A Bump at the Large Hadron Collider

Very busy, so just a quickie today. Yesterday the good folk at the Large Hadron Collider announced their latest batch of results. You can find the complete set from the CMS experiment here and from ATLAS here.

The result that everyone is talking about is shown in the following graph, which shows the number of diphoton events as a function of energy:

Atlas_Bump

Attention is focussing on the apparent “bump” at around 750 GeV; you can find an expert summary by a proper particle physicist here and another one here.

It is claimed that the “significance level” of this “detection” is 3.6σ. I won’t comment on that precise statement partly because it depends on the background signal being well understood but mainly because I don’t think this is the right language in which to express such a result in the first place. Experimental particle physicists do seem to be averse to doing proper Bayesian analyses of their data.

However if you take the claim in the way such things are usually presented it is roughly equivalent to a statement that the odds against this being a real detection are greater that 6000:1. If any particle physicists out there are willing to wager £6000 for £1 of mine that this result will be confirmed by future measurements then I’d happily take them up on that bet!

P.S. Entirely predictably there are 10 theory papers on today’s ArXiv offering explanations of the alleged bump, none of which says that it’s a noise feature..

 

 

3 Responses to “A Bump at the Large Hadron Collider”

  1. I’m convinced that there’re theorists who have LaTeX scripts set up that they can plug arbitrary numbers from LHC papers and instantly produce papers for ArXiv…

  2. Too disappointed. Someone mentioned your bet and I thought that you were offering the exact opposite odds.

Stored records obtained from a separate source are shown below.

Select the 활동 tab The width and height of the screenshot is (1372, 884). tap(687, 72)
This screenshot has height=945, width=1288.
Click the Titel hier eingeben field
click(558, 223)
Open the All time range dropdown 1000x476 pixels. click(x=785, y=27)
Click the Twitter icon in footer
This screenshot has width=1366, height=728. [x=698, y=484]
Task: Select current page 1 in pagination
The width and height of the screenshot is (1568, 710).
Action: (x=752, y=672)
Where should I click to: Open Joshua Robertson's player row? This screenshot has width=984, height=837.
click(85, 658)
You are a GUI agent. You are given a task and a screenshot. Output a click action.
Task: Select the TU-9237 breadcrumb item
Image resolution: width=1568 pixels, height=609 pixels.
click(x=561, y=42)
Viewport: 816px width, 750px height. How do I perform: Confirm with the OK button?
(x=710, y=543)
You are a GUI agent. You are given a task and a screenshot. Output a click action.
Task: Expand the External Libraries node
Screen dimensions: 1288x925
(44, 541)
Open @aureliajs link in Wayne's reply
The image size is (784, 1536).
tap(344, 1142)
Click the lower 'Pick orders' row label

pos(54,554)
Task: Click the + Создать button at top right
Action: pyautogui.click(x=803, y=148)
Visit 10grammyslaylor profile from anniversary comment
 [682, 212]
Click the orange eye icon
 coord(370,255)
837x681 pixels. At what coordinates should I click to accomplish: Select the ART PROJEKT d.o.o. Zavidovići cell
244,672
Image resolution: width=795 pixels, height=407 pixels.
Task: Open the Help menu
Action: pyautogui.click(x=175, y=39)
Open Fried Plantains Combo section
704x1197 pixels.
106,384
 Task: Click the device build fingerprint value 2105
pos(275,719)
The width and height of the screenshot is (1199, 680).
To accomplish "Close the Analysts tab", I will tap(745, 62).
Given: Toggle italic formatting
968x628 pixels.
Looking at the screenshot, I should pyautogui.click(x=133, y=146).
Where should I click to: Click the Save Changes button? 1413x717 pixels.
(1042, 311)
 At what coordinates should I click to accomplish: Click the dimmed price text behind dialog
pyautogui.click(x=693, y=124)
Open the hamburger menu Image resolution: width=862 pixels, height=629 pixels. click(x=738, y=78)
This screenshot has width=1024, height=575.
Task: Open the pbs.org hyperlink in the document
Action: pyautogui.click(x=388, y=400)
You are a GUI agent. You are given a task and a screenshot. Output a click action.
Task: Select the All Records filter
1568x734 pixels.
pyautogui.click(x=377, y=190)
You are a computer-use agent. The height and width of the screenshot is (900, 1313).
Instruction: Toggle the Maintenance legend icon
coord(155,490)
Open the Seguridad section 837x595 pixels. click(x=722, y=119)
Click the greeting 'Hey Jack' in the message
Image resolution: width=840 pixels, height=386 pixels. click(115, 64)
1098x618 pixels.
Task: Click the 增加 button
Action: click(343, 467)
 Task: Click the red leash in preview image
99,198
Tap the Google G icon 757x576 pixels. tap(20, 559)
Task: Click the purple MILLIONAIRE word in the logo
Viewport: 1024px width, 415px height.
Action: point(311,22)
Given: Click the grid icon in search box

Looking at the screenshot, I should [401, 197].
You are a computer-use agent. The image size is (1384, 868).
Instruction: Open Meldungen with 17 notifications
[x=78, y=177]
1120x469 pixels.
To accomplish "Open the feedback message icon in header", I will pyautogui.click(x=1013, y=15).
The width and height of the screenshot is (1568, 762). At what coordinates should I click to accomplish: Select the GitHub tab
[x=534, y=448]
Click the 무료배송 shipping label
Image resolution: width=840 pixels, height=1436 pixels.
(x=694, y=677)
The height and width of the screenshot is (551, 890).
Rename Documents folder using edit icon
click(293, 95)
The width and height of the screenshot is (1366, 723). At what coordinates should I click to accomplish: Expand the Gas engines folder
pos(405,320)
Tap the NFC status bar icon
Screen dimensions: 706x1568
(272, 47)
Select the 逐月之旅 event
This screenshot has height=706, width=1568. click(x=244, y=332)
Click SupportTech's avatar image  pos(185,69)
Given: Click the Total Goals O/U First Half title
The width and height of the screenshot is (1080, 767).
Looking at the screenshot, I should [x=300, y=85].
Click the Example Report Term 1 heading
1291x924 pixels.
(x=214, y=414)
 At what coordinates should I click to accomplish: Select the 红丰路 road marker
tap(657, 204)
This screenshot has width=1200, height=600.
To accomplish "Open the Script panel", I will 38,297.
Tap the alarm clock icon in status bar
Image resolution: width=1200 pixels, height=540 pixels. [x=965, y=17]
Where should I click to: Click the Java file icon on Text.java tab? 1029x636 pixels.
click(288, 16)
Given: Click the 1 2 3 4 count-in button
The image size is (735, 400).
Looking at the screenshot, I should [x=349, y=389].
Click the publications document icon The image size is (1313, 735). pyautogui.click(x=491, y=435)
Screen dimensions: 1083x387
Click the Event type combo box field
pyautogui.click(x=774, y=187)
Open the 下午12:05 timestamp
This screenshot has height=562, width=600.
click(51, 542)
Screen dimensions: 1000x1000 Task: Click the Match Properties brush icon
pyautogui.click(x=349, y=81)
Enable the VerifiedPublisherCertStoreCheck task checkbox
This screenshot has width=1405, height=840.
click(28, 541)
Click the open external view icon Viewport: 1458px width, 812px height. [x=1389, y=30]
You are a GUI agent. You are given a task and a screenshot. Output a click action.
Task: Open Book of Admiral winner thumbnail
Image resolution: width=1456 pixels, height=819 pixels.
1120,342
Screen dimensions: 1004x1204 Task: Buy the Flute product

    Everyone in the field obviously knows that the “local” p-values vastly overstate the probability that the signal is real. In spite of that, the “actual reasonable” probability that the signal is real may very well be above 50% now.

    • How exactly does one get a posterior probability of signal+background > 50% from this data-set? You’d need some pretty tight priors on the location & width of the signal peak to get those sorts of odds. And from scale of model fitting currently going on, I’d say that was highly unlikely.